Comment sont organisés les groupes d’enfants des rues ?

 Les groupes d’enfants ont une hiérarchie très stricte, difficile à définir car elle n’est pas forcément systématique. Un leader se dégage, de part son audace ou son courage physique. Celui qui en jette le plus, qui est le plus sécurisant prendra naturellement la place de chef. Il ne s’agit ni d’une désignation, ni d’un choix. Il doit asseoir son autorité, souvent avec l’aide d’une petite garde rapprochée qui influencera les autres. Les groupes d’enfants reproduisent souvent le schéma classique de l’éducation à la Sénégalaise : il faut se soumettre au plus âgé ou au plus autoritaire, lui obéir et respecter les règles sous peine de sanction. Mais le leadership des bandes est fragile, il suffit qu’il arrive un enfant plus fort ou plus charismatique et les cartes sont redistribuées.

Quelle prise en charge recommandez-vous ?

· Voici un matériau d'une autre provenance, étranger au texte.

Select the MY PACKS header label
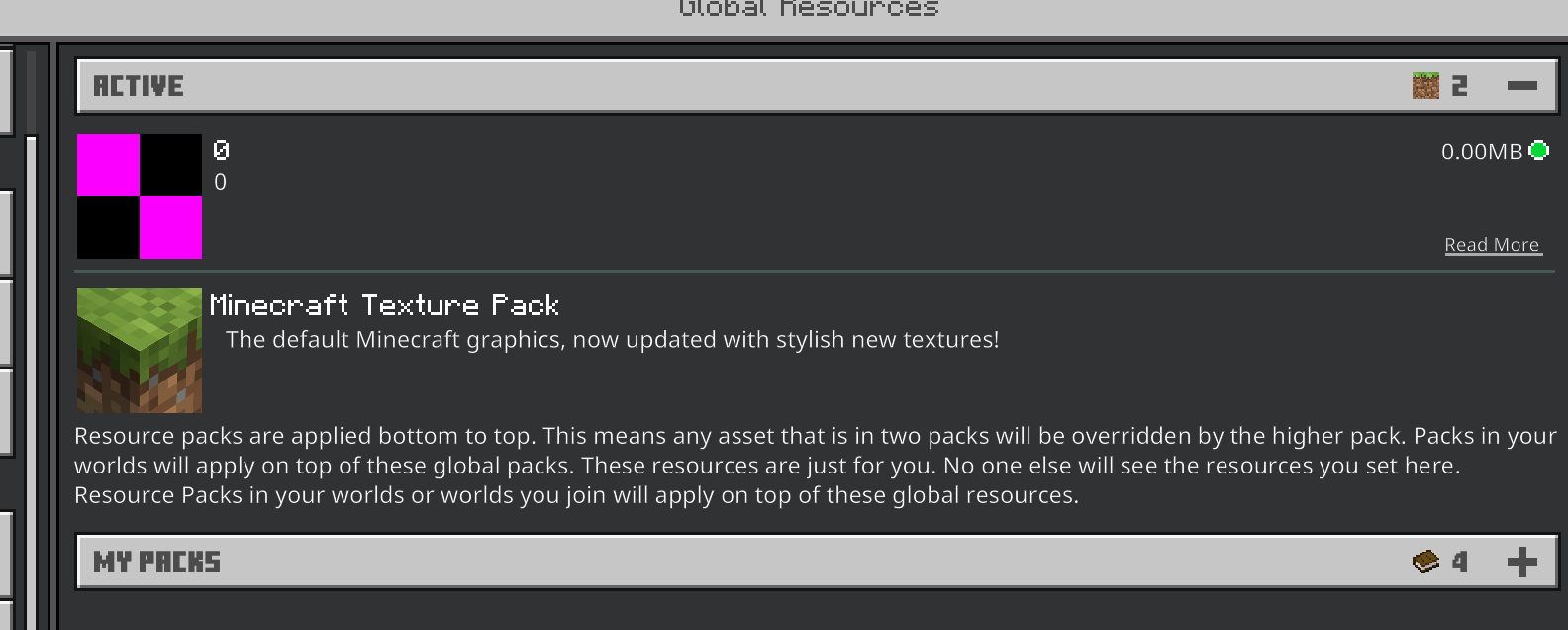Screen dimensions: 1568x630 (156, 562)
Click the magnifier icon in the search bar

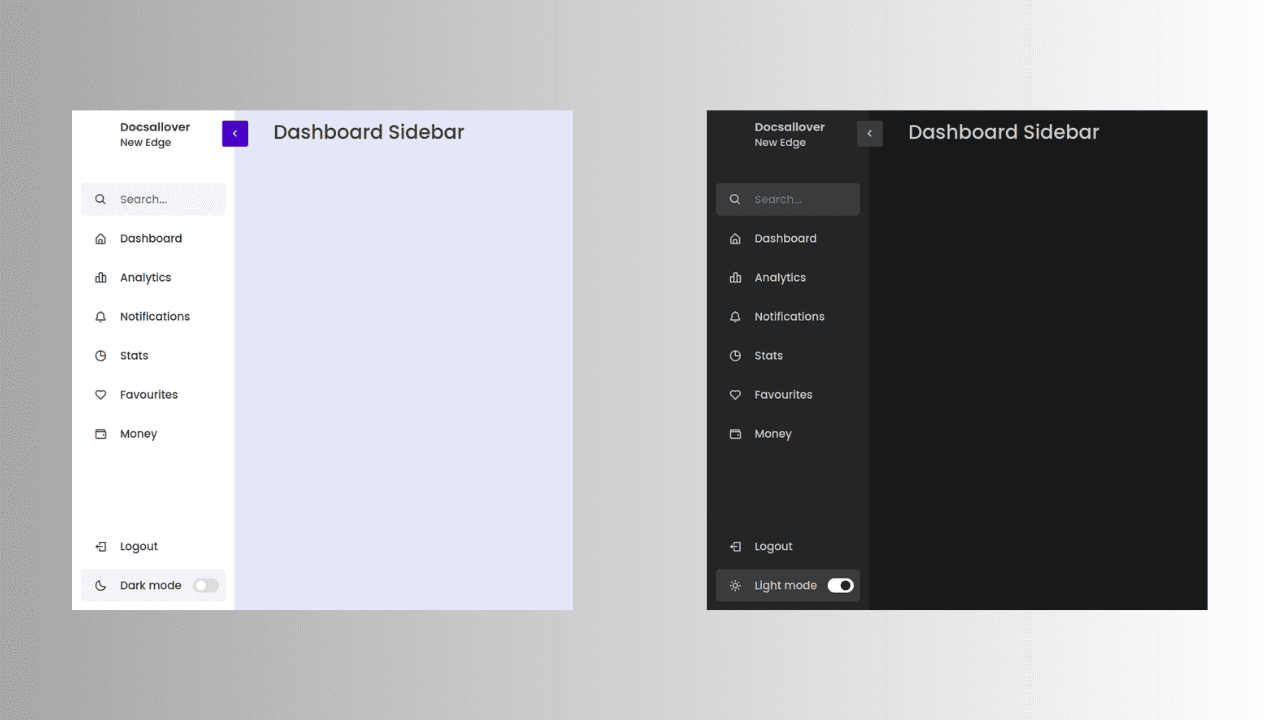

L’enfant sera toujours très marqué par l’expérience de la rue, même si son degré de traumatisme peut varier en fonction de la durée du séjour, son rôle et le statut que les autres lui auront donné. Certains enfants, notamment les leaders, peuvent même avoir envie de rester dans les rues. Malgré tout, je pense qu'un enfant a besoin de sa famille et de chaleur maternelle. Les associations de prise de charge essaient d’organiser un retour dans la famille, ce qui demande beaucoup de médiation et de discussion. Il est parfois très difficile de retrouver la famille d’un enfant, surtout quand celui-ci vient de Gambie ou du Mali, ou même d’un tout petit village sénégalais. Mais je pense que les familles, une fois contactées, sont choquées et honteuses après la fuite de l’un des leurs. Elles ont à cœur de rétablir le lien. Et de faire taire les mauvaises langues. Certaines Ong et associations, type le Samu Social, sont inspirées du modèle occidental de prise en charge. Il faut prendre garde cependant, les enfants des rues Sénégalais sont un public particulier, ils ne sont pas comme les adultes Sdf avec lesquels traite le Samu Social français. La récente décision du gouvernement d’interdire la mendicité des enfants, même si elle ne résoudra pas immédiatement le problème, peut aider à le minimiser.Il y a une large entente au sein de la société pour rejeter l’exploitation financière des enfants par certains marabouts.